In many cases, this default will not be a problem. However, if you really want case-sensitive comparisons on a particular column or table, you would change the column or table to use the utf8_bin collation. The main thing to be aware of in this case is that if you are using MySQLdb 1.2.2, the database backend in Django will then return bytestrings (instead of unicode strings) for any character fields it receive from the database. This is a strong variation from Django’s normal practice of always returning unicode strings. It is up to you, the developer, to handle the fact that you will receive bytestrings if you configure your table(s) to use utf8_bin collation.

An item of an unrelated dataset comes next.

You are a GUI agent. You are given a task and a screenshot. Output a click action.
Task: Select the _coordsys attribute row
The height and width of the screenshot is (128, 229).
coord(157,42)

Django itself should mostly work smoothly with such columns (except for the contrib.sessions Session and contrib.admin LogEntry tables described below), but your code must be prepared to call django.utils.encoding.smart_text() at times if it really wants to work with consistent data – Django will not do this for you (the database backend layer and the model population layer are separated internally so the database layer doesn’t know it needs to make this conversion in this one particular case).

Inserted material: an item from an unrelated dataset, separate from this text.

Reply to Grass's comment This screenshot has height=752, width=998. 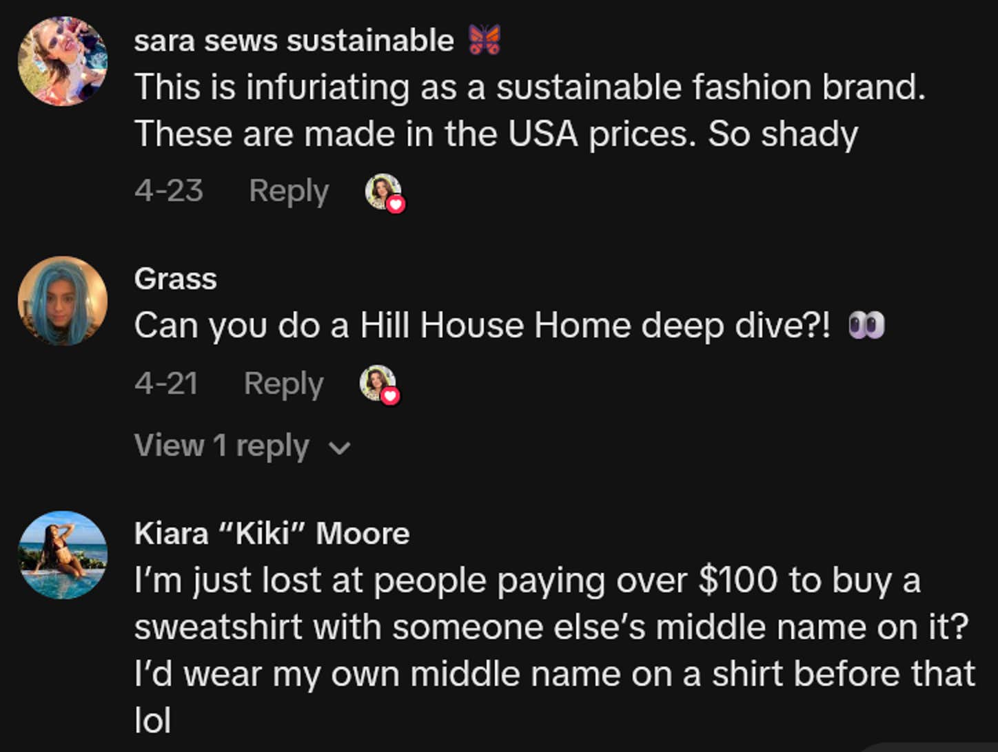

If you’re using MySQLdb 1.2.1p2, Django’s standard CharField class will return unicode strings even with utf8_bin collation. However, TextField fields will be returned as an array.array instance (from Python’s standard array module). There isn’t a lot Django can do about that, since, again, the information needed to make the necessary conversions isn’t available when the data is read in from the database. This problem was fixed in MySQLdb 1.2.2, so if you want to use TextField with utf8_bin collation, upgrading to version 1.2.2 and then dealing with the bytestrings (which shouldn’t be too difficult) as described above is the recommended solution.
Should you decide to use utf8_bin collation for some of your tables with MySQLdb 1.2.1p2 or 1.2.2, you should still use utf8_general_ci (the default) collation for the django.contrib.sessions.models.Session table (usually called django_session) and the django.contrib.admin.models.LogEntry table (usually called django_admin_log). Those are the two standard tables that use TextField internally.

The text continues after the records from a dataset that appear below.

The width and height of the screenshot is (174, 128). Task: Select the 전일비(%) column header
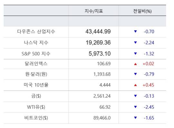142,11
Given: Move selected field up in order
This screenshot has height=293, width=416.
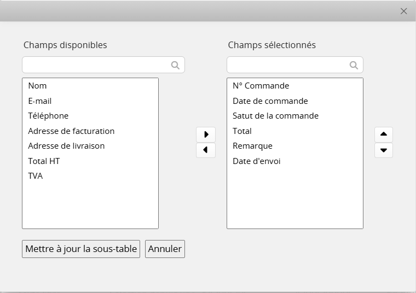Looking at the screenshot, I should (384, 134).
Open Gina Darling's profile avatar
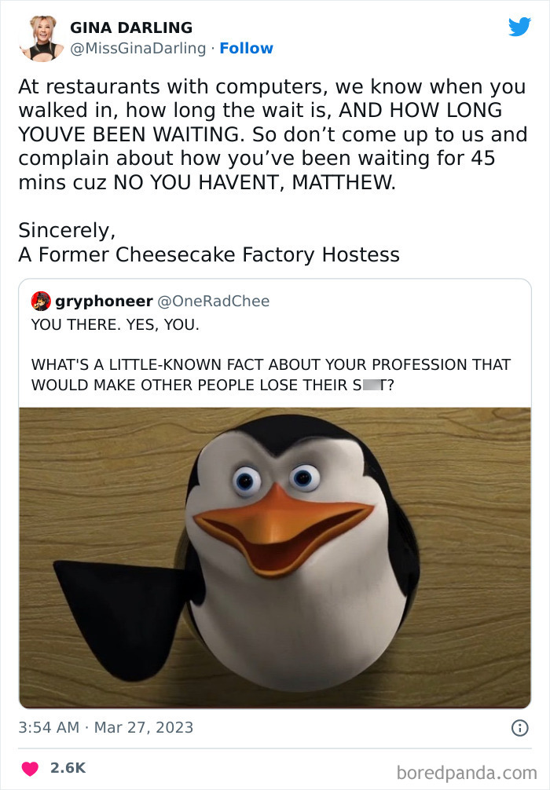This screenshot has height=790, width=550. pyautogui.click(x=42, y=38)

Please note that according to MySQL Unicode Character Sets, comparisons for the utf8_general_ci collation are faster, but slightly less correct, than comparisons for utf8_unicode_ci. If this is acceptable for your application, you should use utf8_general_ci because it is faster. If this is not acceptable (for example, if you require German dictionary order), use utf8_unicode_ci because it is more accurate.
Предупреждение
Model formsets validate unique fields in a case-sensitive manner. Thus when using a case-insensitive collation, a formset with unique field values that differ only by case will pass validation, but upon calling save(), an IntegrityError will be raised.
Refer to the settings documentation.
Connection settings are used in this order:
In other words, if you set the name of the database in OPTIONS, this will take precedence over NAME, which would override anything in a MySQL option file.
Here’s a sample configuration which uses a MySQL option file:
# settings.py
DATABASES = {
'default': {
'ENGINE': 'django.db.backends.mysql',
'OPTIONS': {
'read_default_file': '/path/to/my.cnf',
},
}
}
# my.cnf
[client]
database = NAME
user = USER
password = PASSWORD
default-character-set = utf8
Several other MySQLdb connection options may be useful, such as ssl, init_command, and sql_mode. Consult the MySQLdb documentation for more details.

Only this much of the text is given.